Dalam 5 tahun ke depan, jika tidak ada perubahan yang radikal dan revolusioner, jurang kemiskinan akan semakin terbuka lebar seiring dengan tidak adanya pembatasan masuknya korporasi-korporasi asing di di negeri ini. Seperti contoh-contoh Negara kapitalisme yang lain, “yang kaya semakin kaya, yang miskin semakin miskin”. Berbagai Undang-Undang yang memperdalam dan melancarkan program-program neoliberalisme telah disahkan secara cepat untuk mengejar target “obat” krisis Kapitalisme Global di negeri dan memperluas lapangan invasi akumulasi kapitalis untuk di bawa ke kantong-kantong korporasi internasional. Undang-undang tersebut, antaralain: UU Ketenagalistrikan, UU Migas, UU HP3, UU Kehutanan, UU Pajak, UU Kawasan Ekonomi Khusus, Perpu Pembebasan Lahan, UU BHP. (2). Bahkan DPR periode 2004-2009 telah mengesahkan privatisasi 30 perusahaan negara (sebagian belum terealisasi). Apa yang dilakukan PDIP, Hanura ataupun Gerindra sebagai kumpulan elit-elit politik Sisa-Sisa Ordebaru dan Reformis Gadungan hanyalah bargaining position belaka agar dalam peta politik ke depan diharapkan akan mendongkrak populeritas politik mereka, dengan tentu saja menunggangi dan memetik hasil kerja keras gerakan anti imperialis. (3). Dengan konfigurasi politik semacam itu, pembatasan ruang-ruang demokrasi (kebebasan ekspresi, kontrol dan partisipasi) akan semakin jelas arahnya, menyempit!
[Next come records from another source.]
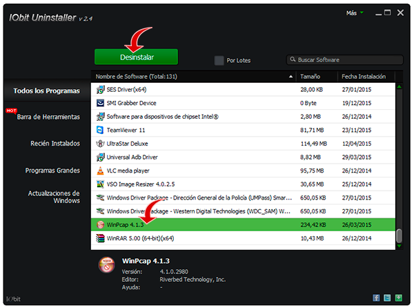Click the VSO Image Resizer icon
Image resolution: width=414 pixels, height=308 pixels.
click(x=100, y=184)
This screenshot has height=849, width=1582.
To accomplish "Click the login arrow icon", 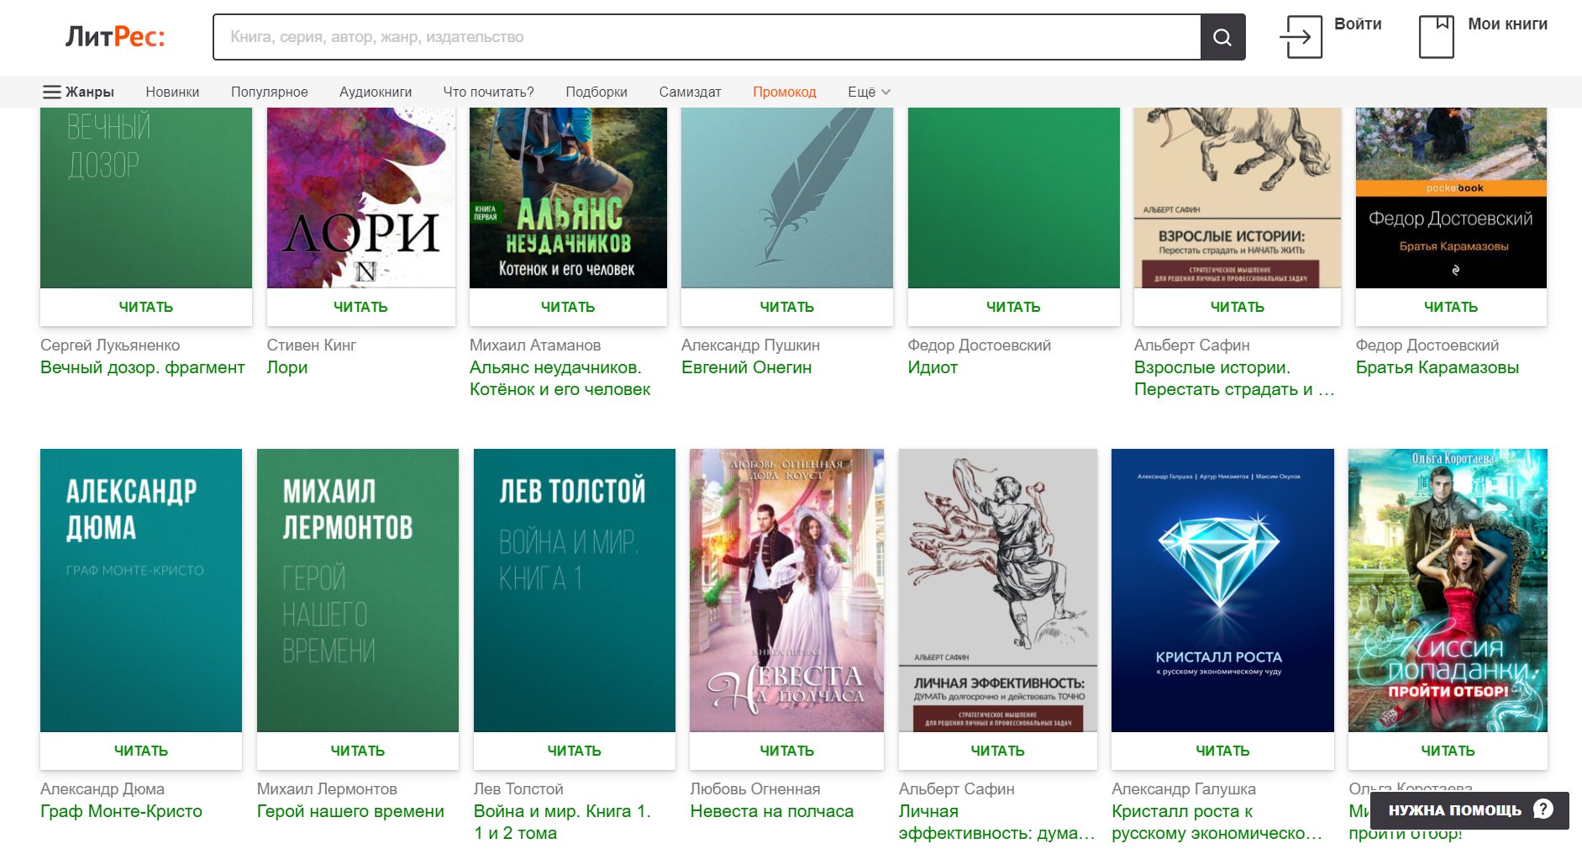I will click(1300, 37).
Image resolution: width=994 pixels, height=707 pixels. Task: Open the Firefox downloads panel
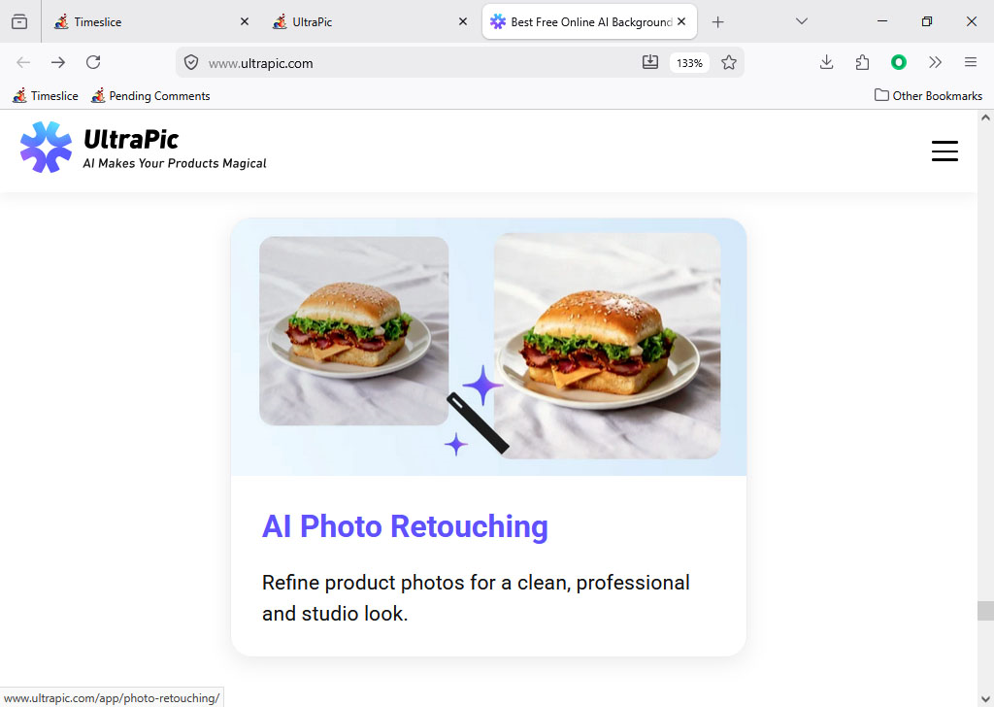click(x=826, y=62)
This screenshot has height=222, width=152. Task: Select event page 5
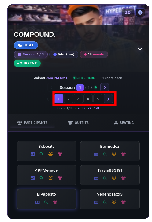tap(98, 99)
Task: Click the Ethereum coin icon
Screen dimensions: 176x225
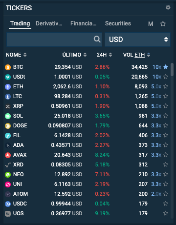Action: point(8,86)
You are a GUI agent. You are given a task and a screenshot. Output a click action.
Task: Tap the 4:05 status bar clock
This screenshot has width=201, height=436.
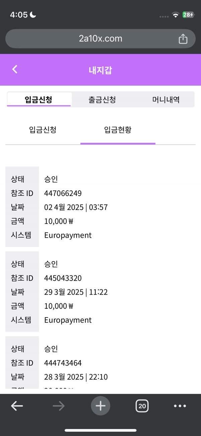(19, 15)
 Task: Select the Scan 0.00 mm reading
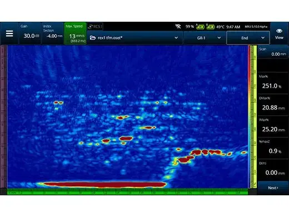[x=273, y=52]
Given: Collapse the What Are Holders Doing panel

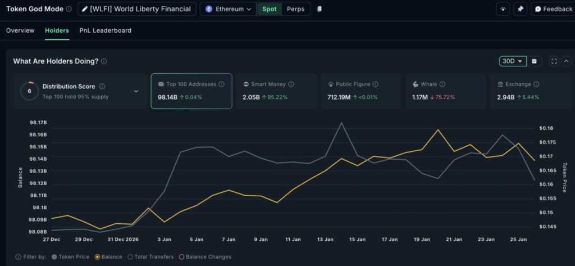Looking at the screenshot, I should (566, 61).
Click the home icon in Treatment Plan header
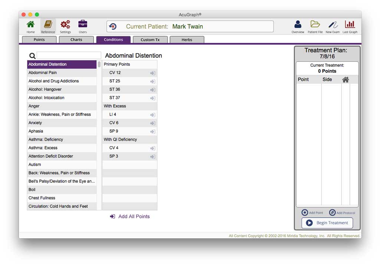Viewport: 380px width, 265px height. 345,80
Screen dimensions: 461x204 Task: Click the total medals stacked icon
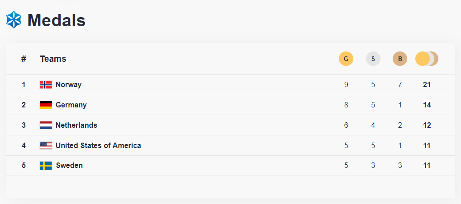[427, 59]
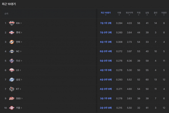This screenshot has width=169, height=113.
Task: Click the KT Wiz team logo
Action: (x=12, y=89)
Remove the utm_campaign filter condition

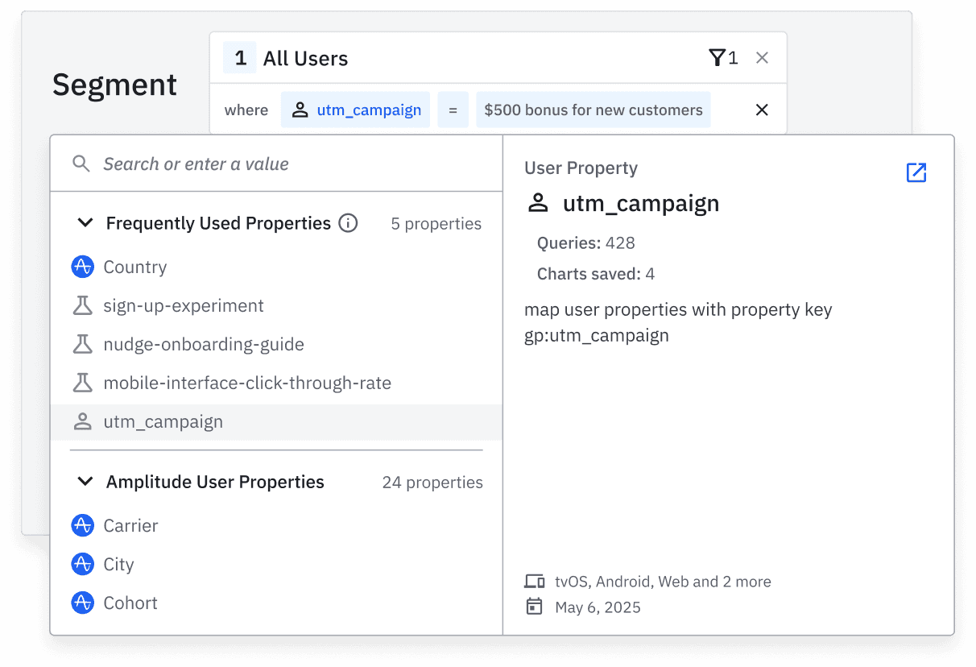click(762, 110)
Berbagai rancangan UU dan UU yang membahayakan demokrasi, yang menunggu peraturan perundang-undangannya, seperti RUU Rahasia Negara, RUU Penyiaran, RUU Pers, RUU Intelejen Negara.
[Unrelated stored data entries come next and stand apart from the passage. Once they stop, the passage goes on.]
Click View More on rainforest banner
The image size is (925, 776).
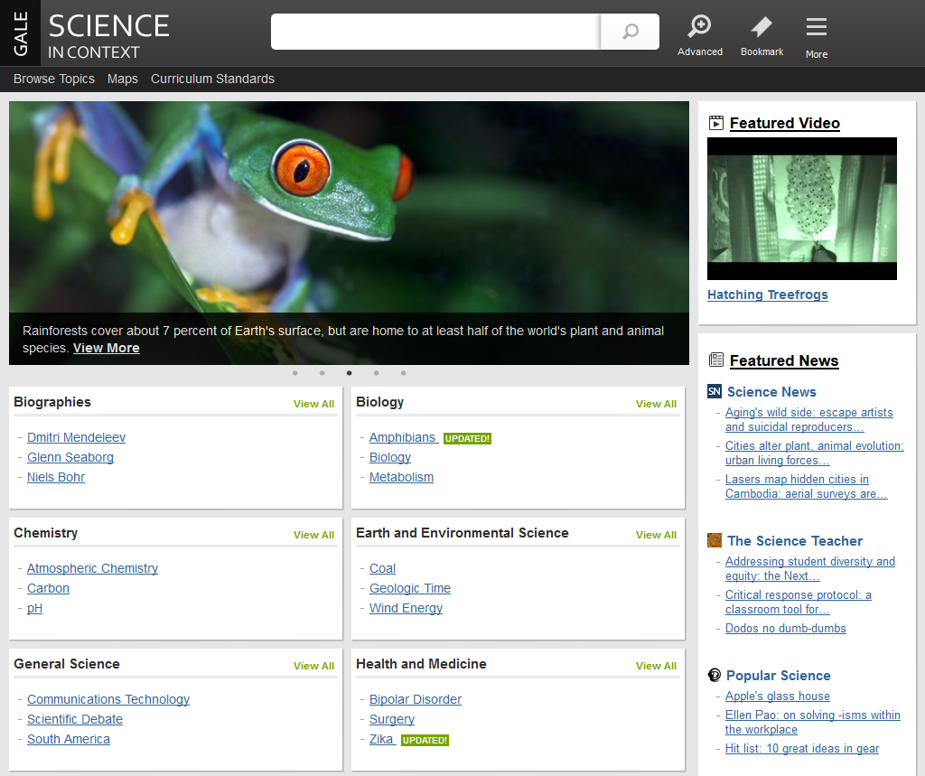(x=107, y=348)
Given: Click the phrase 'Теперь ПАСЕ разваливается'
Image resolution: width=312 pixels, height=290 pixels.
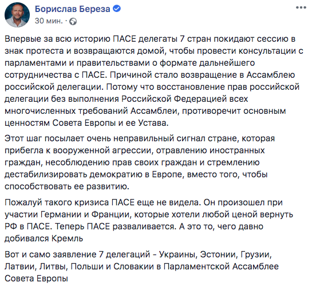Looking at the screenshot, I should 116,227.
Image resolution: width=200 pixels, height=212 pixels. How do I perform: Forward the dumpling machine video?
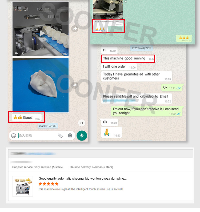(x=75, y=29)
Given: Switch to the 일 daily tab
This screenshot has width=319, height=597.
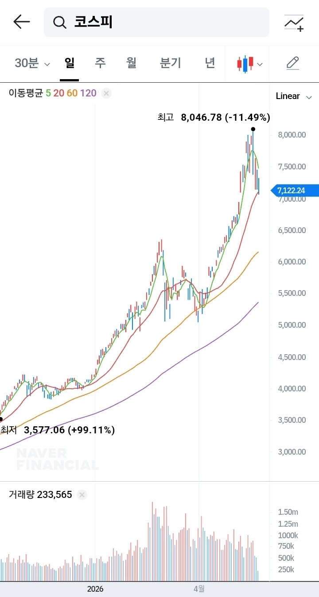Looking at the screenshot, I should tap(69, 63).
Sementara elit-elit politik berbagi dan membagi-bagi kekuasaan, dengan tujuan yang sama: memuaskan “Tuan Pemberi Modalnya” (Imperialisme), dan para menteri mulai teriak-teriak kenaikan gaji padahal belum memberi kontribusi apa-apa untuk rakyat sama sekali. kaum miskin di negeri ini mendapati posisinya semakin tertindas dengan: PHK Massal, penggusuran, Pendidikan, transportasi, biaya hidup yang mahal. Suatu sistem yang memaksa manusia untuk mempertahankan hidupnya sendiri-sendiri, memisahkan manusia satu dan lainnya secara sosial dengan tanpa: pengetahuan, modal, teknologi dan alat produksi, sungguh suatu sistem yang memiskinkan. Negara yan gseharusnya pada awal sumpah pemuda diproklamirkan diharapkan dapat memberi kesejahteraan, rasa aman, serta kerakyatan dan keadilan sosial justru malah membuat rakyat semakin dalam kepada jurang kemiskinan. Pemerintahan yan gsangat pro terhadap penjajahan gaya baru yaitu neo-liberalisme.
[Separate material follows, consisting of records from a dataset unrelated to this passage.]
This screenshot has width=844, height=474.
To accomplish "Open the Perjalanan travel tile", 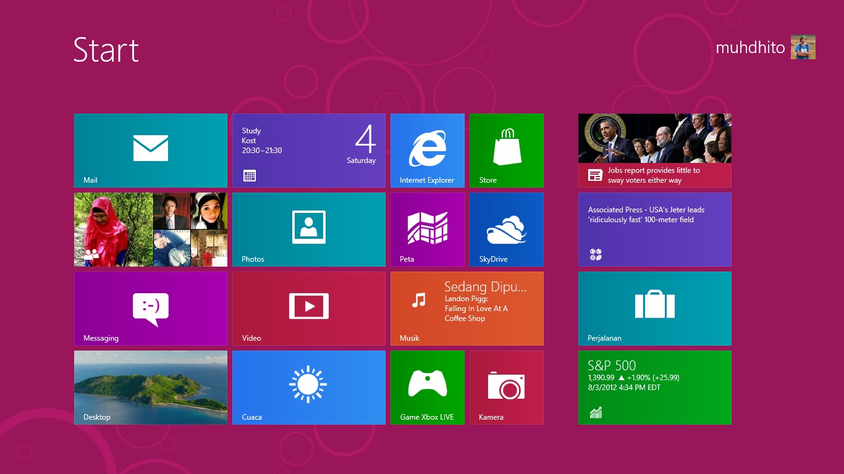I will pyautogui.click(x=654, y=308).
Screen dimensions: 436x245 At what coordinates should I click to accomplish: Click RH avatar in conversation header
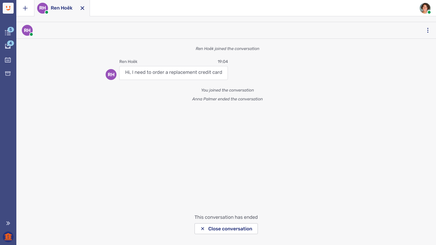27,30
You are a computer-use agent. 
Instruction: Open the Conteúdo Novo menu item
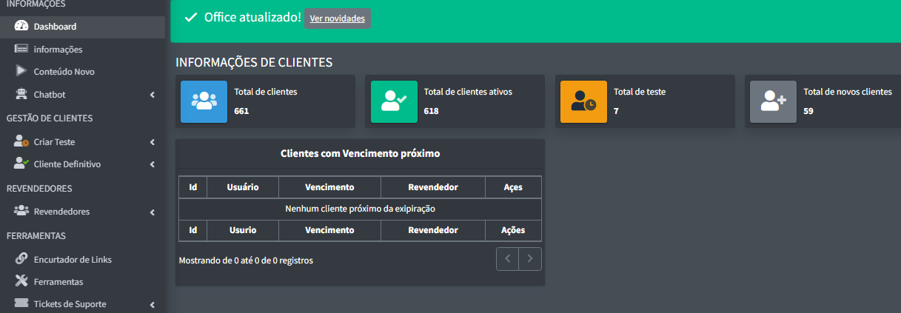[64, 72]
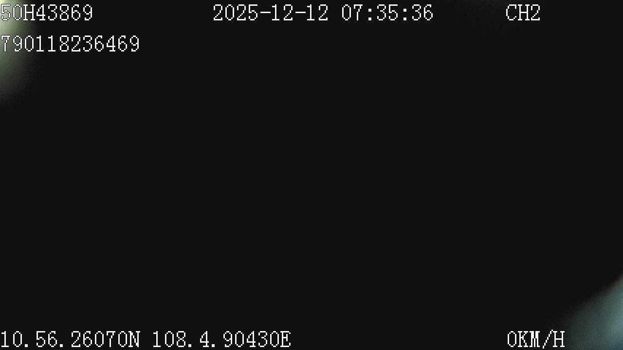The image size is (623, 350).
Task: Click the longitude reading 108.4.90430E
Action: 222,339
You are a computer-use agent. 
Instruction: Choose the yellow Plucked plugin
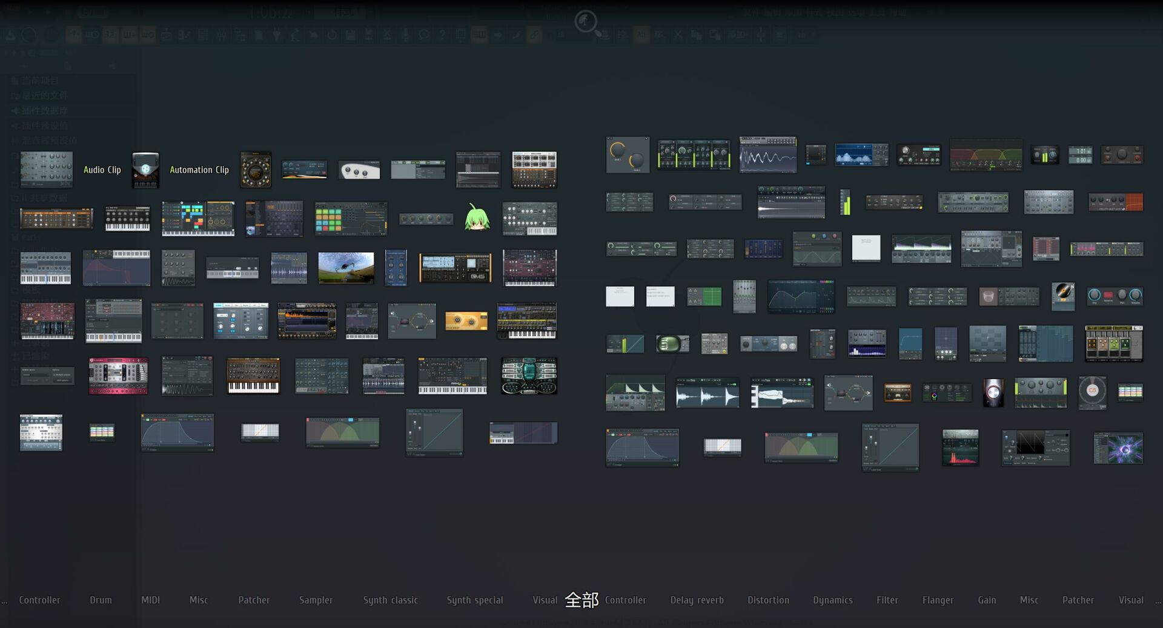pyautogui.click(x=466, y=321)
Sudah sangat jelas bahwa kaum pemuda berhak melakukan perubahan ketika bangsa ini dijajah dan di eksploitasi besar-besaran, bukan hanya dari pihak asing bahkan dari pemerintahan sendiri. Hanya pemudalah yang menjadi penggerak bangsa, menjadi tulang punggung kehidupan bernegara. Pemuda. Penerus Bangsa. Generasi Harapan untuk bangsa kita agar menjadi lebih baik. sudah saatnya kaum muda bangkit untuk melawan penjajahan gaya baru – NEOLIBERALISME!!

Kepada yang terhormat pemerintahan yang tidak adil, kita adalah anak-anak kalian juga, kita punya mimpi dan jangan hancurkan mimpi kita: kita butuh Indonesia yang lebih baik!


“WE ARE MAKING DREAMS - DONT KILL OUR DREAMS.
WE ARE MAKING A DASH - DONT STOP US
WHY DO WE BURN / WHY WE DESTROY?
BECAUSE WE ARE COMMODITIES..
AND WE DON’T LIKE IT AT ALL!!”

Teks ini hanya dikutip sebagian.